What Vultr Does Well
- Price: $2.50/month for a basic cloud compute instance — genuinely the cheapest in class
- Global coverage: 25+ data centre locations including London, Amsterdam, Tokyo, Sydney
- Hourly billing: Spin up and destroy servers by the hour — ideal for testing and CI/CD
- Bare Metal: Dedicated bare metal servers available for high-performance workloads
- Object Storage & Kubernetes: Full cloud ecosystem for more complex architectures
Where Vultr Falls Short
- No managed services — you handle all server configuration, security, and updates yourself
- Documentation is decent but not as comprehensive as DigitalOcean’s
- Support is limited on lower-tier plans
Who Should Use Vultr
Vultr is best suited to sysadmins, DevOps engineers, and developers who are comfortable with Linux. It’s excellent for homelab-style projects, self-hosted apps, game servers, and any workload where you want maximum resources per dollar without paying for managed features you don’t need.

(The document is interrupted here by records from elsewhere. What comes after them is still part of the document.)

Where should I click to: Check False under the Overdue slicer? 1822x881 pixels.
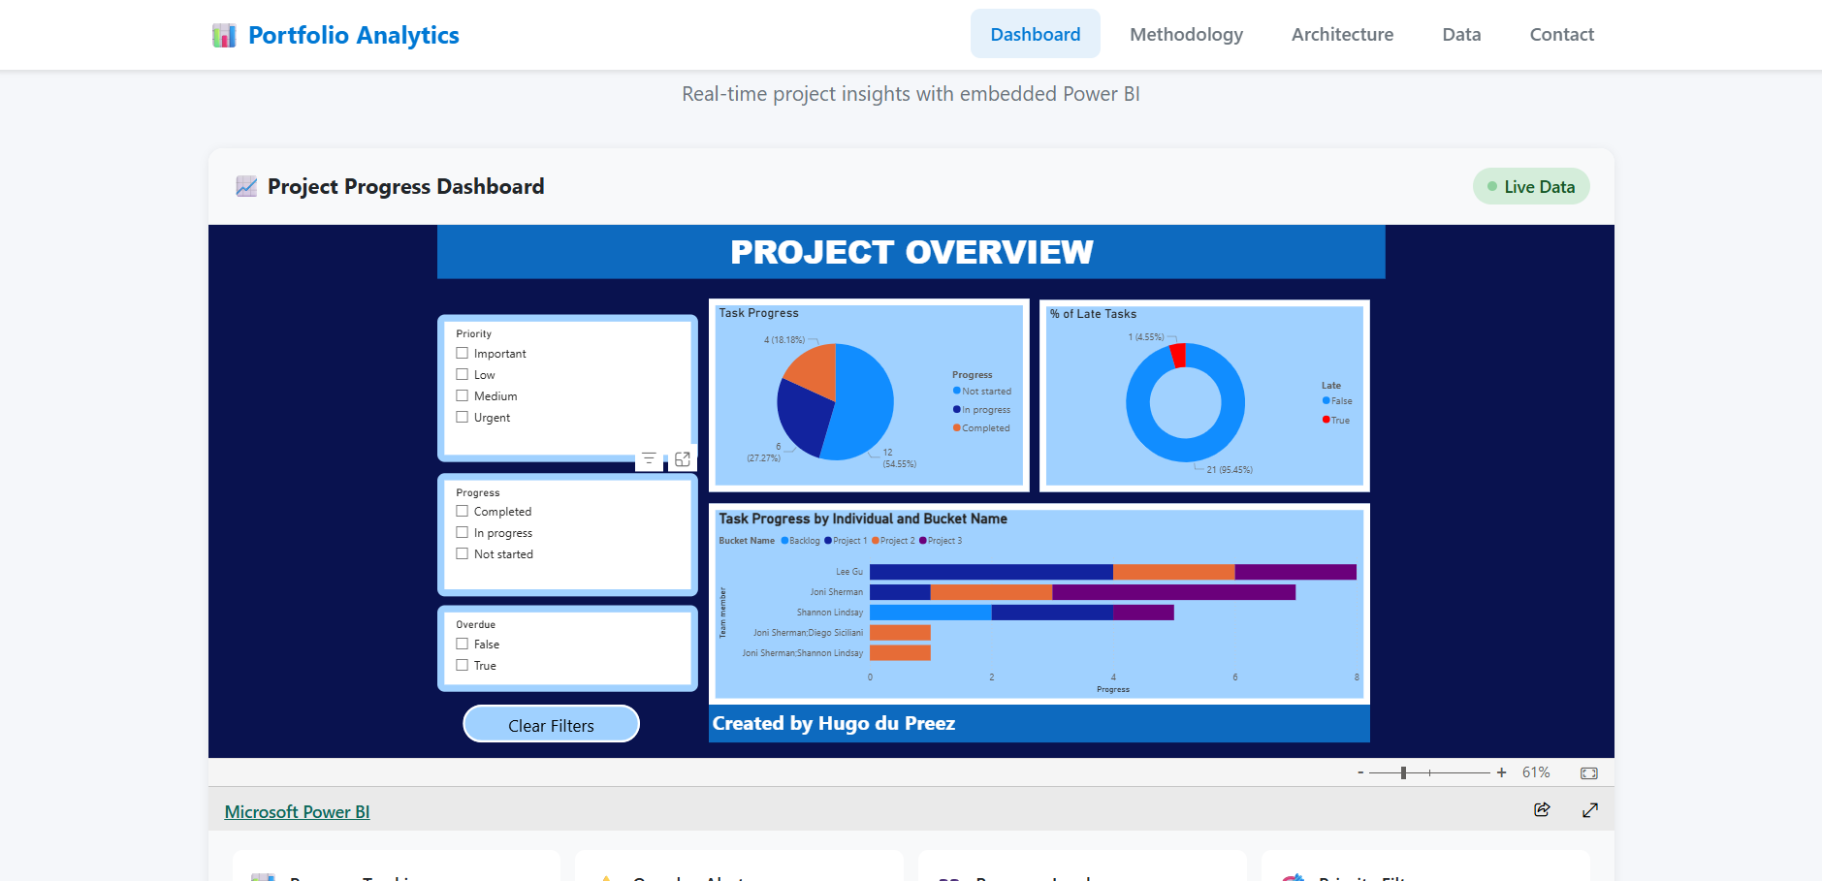[x=463, y=644]
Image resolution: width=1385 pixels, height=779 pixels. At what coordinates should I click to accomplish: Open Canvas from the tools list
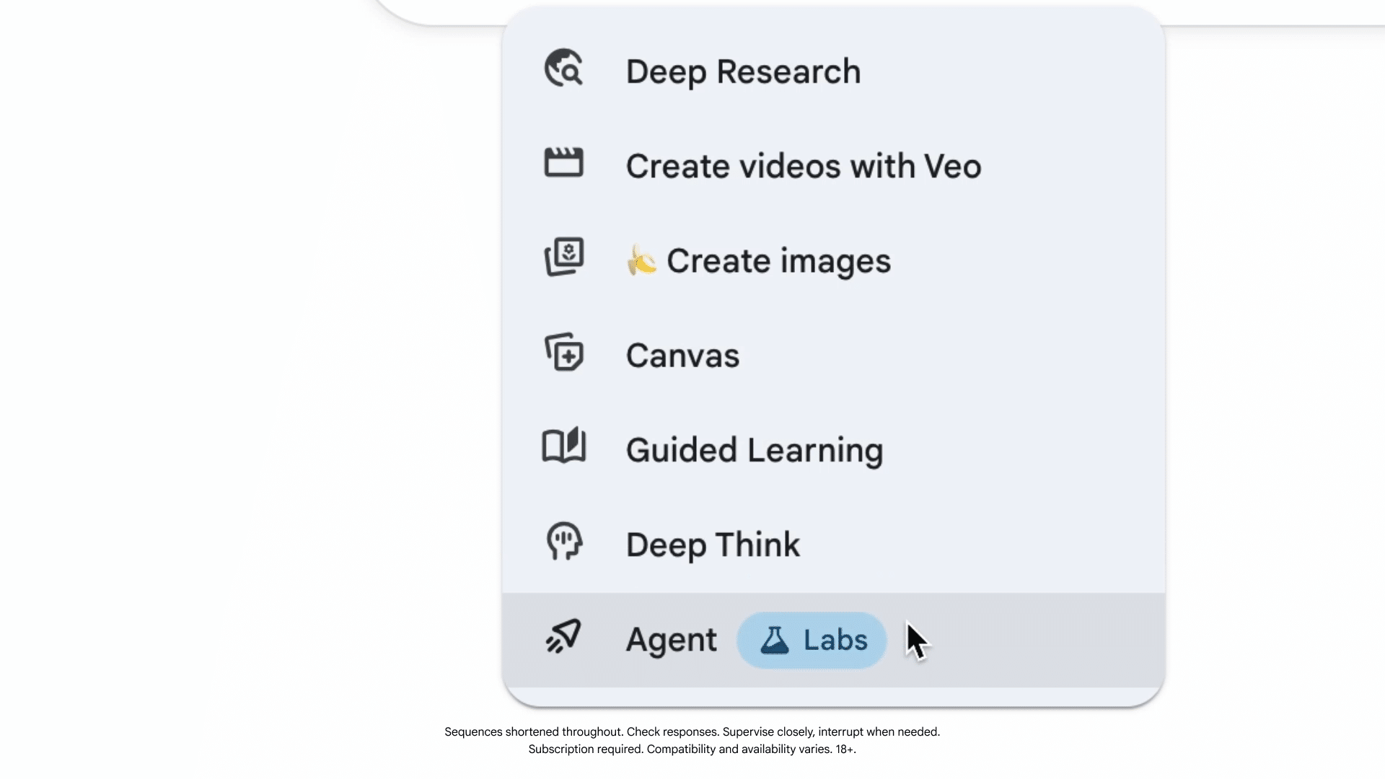(x=682, y=356)
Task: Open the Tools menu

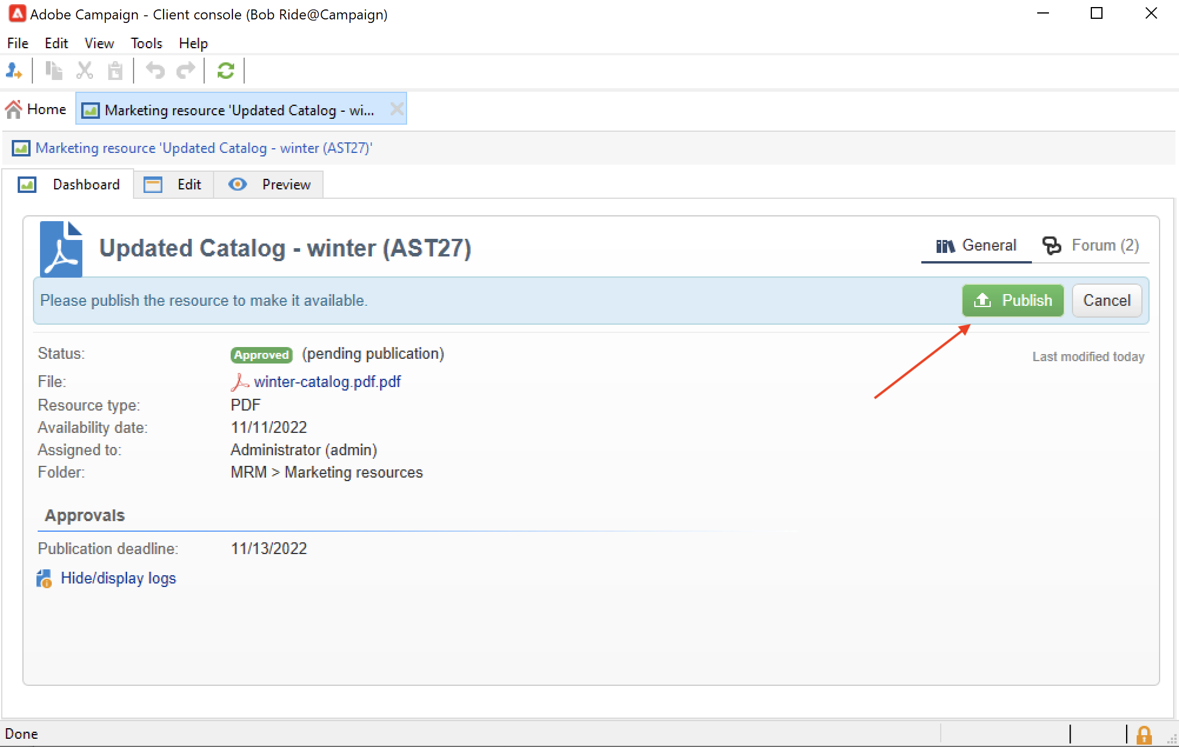Action: tap(146, 44)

👉 Get $100 free credit on Vultr
DigitalOcean — Best for Developers
DigitalOcean pioneered the “developer-friendly cloud” market and it still does it better than almost anyone. Their Droplets (virtual machines) are clean, fast, and backed by what is arguably the best technical documentation in the cloud hosting industry.
What DigitalOcean Does Well
- Documentation: Thousands of in-depth tutorials covering everything from LAMP stacks to Kubernetes
- App Platform: Managed PaaS for deploying apps from GitHub without touching a server
- Managed Databases: Fully managed PostgreSQL, MySQL, Redis, and MongoDB
- Spaces Object Storage: S3-compatible storage at competitive prices
- Community: Massive community and Q&A — nearly every problem has a DigitalOcean tutorial answer
Where DigitalOcean Falls Short
- Slightly more expensive than Vultr for equivalent raw compute
- Managed services add up quickly in cost
- Not ideal for non-technical users — still requires comfort with Linux
Who Should Use DigitalOcean
DigitalOcean is the go-to for developers building web applications, APIs, and microservices. If you’re deploying Node.js, Python, Ruby, or containerised apps and want a clean, well-documented platform to work from, DigitalOcean is hard to beat.
👉 Get $200 free credit on DigitalOcean
Head-to-Head: Which Should You Choose?
| Use Case | Best Choice |
|---|---|
| First WordPress site on a budget | Hostinger |
| WordPress agency / client sites | Cloudways |
| Linux homelab / self-hosted apps | Vultr |
| App development / DevOps | DigitalOcean |
| High-traffic WordPress sites | Cloudways or DigitalOcean |
| Cheapest possible VPS | Vultr or Hostinger VPS |
Final Verdict
There’s no single winner here — each platform excels in a different scenario:
- Hostinger wins on price for shared and entry-level WordPress hosting
- Cloudways wins for managed WordPress performance without server headaches
- Vultr wins on raw value for experienced Linux users
- DigitalOcean wins for developer experience, documentation, and managed services
If you’re just starting out, go with Hostinger. If you’re managing client sites professionally, Cloudways will save you enormous time. If you’re a Linux person who wants maximum control per pound spent, Vultr is your friend. And if you’re building web applications with a development team, DigitalOcean is the industry standard for good reason.